Mustard oil adds a characteristic pungent, nutty flavor that is integral to authentic Bihari cuisine. It also has a higher smoke point, making it ideal for high‑heat roasting without burning.

technical
Q

Can I make Litti Chokha ahead of time and how should I store it?

A

Yes. Roast the vegetables and prepare both chutneys a day ahead; keep them refrigerated in airtight containers. Unbaked littis can be frozen, and cooked littis reheat well in a skillet with a dab of ghee.

technical
Q

What texture and appearance should I look for when making Litti Chokha?

A

Litti should have a golden‑brown, slightly crisp exterior with a soft, fluffy interior.

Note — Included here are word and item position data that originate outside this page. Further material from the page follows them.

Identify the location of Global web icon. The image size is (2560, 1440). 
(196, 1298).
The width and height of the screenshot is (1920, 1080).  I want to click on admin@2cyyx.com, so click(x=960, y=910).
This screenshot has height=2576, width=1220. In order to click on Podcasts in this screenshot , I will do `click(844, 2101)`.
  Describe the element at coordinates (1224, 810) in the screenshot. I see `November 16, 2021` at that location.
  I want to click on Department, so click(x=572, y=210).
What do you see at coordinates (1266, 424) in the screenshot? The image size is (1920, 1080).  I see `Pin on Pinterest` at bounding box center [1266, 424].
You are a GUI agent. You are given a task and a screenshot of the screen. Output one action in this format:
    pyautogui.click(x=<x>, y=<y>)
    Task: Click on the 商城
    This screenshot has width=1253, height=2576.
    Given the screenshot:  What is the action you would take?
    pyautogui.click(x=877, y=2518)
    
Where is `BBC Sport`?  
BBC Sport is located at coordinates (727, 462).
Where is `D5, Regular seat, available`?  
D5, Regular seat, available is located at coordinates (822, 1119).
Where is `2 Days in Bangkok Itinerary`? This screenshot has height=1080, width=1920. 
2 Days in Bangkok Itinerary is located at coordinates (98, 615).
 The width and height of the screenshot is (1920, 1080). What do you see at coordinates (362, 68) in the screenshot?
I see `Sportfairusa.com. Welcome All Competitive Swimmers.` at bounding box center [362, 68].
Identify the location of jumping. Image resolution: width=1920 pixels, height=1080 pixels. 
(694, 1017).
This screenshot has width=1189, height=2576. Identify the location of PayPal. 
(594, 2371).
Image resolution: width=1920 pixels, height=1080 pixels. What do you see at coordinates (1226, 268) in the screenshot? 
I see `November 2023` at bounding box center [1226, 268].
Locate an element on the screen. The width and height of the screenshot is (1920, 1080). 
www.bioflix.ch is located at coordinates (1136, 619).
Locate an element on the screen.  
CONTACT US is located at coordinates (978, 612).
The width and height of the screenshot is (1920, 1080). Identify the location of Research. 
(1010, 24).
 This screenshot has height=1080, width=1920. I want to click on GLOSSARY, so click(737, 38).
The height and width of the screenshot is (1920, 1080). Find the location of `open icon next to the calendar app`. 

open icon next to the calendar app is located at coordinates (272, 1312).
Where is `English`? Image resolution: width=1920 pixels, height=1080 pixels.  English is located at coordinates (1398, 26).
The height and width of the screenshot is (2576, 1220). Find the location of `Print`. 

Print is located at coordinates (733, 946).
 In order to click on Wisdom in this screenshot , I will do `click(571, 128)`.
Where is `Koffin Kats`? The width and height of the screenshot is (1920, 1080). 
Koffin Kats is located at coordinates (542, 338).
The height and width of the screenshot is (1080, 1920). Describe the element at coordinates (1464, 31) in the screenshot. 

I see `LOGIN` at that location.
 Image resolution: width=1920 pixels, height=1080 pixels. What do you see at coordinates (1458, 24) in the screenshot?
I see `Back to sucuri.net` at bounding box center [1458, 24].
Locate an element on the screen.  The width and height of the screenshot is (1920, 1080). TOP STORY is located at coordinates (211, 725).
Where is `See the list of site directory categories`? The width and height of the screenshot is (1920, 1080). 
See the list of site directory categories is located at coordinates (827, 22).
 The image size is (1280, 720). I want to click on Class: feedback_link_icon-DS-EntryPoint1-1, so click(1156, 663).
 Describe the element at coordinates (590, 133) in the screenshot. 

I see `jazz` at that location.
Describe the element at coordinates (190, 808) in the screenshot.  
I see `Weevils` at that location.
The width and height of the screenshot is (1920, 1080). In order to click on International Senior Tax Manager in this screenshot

The chokha should be a smooth yet slightly coarse mash with a smoky aroma, and the chutneys should be glossy and vibrant in color.

technical
Q

How do I know when the Litti is done cooking?

A

The litti is done when the outer surface turns deep golden brown and a gentle tap produces a hollow sound. An internal temperature of about 190°F (88°C) confirms it is fully cooked.

technical
Q

What does the YouTube channel Unknown specialize in?

A

The YouTube channel Unknown focuses on authentic Indian home‑cooking tutorials, especially regional dishes from North India, with step‑by‑step guidance for traditional recipes.

channel
Q

What is the cooking philosophy and style of the YouTube channel Unknown?

A

The channel emphasizes simplicity, using everyday pantry ingredients, and preserving cultural authenticity while providing clear visual instructions for home cooks of all skill levels.